LONDON (AFP) – British economic output declined for a second month in a row in April, weighed down by decades-high inflation, official data showed yesterday. Gross domestic product fell 0.3 per cent in April after a drop of 0.1 per cent in March, the Office for National Statistics (ONS) said in a statement.
Output in the services, production and construction sectors fell – “the first time that all main sectors have contributed negatively to a monthly GDP estimate since January 2021”, the ONS said, as the data added to fears of recession.

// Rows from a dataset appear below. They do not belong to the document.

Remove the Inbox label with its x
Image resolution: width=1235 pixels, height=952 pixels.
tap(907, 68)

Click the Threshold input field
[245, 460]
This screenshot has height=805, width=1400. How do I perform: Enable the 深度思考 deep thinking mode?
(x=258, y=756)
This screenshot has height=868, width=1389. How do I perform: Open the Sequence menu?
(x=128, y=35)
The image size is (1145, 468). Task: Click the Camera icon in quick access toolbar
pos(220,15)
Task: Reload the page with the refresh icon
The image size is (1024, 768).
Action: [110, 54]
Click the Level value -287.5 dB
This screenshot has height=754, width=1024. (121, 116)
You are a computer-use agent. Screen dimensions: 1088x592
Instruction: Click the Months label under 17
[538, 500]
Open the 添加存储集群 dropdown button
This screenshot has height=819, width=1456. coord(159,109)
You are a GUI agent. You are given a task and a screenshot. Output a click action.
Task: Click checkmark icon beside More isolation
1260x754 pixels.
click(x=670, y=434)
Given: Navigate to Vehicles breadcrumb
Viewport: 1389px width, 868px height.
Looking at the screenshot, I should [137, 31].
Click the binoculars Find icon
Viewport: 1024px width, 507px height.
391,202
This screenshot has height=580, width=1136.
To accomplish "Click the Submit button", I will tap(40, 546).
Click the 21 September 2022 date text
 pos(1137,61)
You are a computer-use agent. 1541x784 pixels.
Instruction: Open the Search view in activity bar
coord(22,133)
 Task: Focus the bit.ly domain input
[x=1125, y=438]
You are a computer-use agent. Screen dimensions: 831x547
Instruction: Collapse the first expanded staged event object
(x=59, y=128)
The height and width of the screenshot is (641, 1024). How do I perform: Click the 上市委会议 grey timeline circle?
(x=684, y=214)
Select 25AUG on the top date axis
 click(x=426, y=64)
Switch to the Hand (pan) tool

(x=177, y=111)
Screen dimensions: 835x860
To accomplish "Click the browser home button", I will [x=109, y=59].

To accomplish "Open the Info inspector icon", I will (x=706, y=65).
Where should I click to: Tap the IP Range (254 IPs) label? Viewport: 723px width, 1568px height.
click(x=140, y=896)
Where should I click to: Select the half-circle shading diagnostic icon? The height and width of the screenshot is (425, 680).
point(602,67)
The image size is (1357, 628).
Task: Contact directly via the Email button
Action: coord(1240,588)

The ONS noted that “businesses continued to report the impact of price increases and supply chain shortages”.
The data comes as the Bank of England is set to raise its main interest rate at a fifth straight meeting on Thursday in a bid to cool the pace of price rises.
“Despite weakening economic growth, the Bank of England this week is expected to raise rates further as it seeks to get inflation under control,” said portfolio manager at Quilter Investors Paul Craig.
“While a recession is still a while away, it is looming on the horizon and its effects will begin to be felt in the United Kingdom (UK) well before we are officially in one.”
Inflation is being fuelled by soaring food and energy prices as economies re-open from pandemic lockdowns and following the invasion of Ukraine by major oil and gas producer Russia.
“Businesses from all sectors are facing unprecedented rises in raw material costs, soaring energy bills, and wage pressures,” head of research at the British Chambers of Commerce David Bharier said following yesterday’s GDP data.
UK annual inflation stands at nine per cent, the highest level in 40 years, causing a cost-of-living crisis for millions of Britons. In the United States meanwhile, Friday’s forcecast-beating inflation print has triggered expectations that the Federal Reserve will ramp up the pace of its interest-rate increases.
That has sent investors running for cover, with world stock markets tumbling since Friday.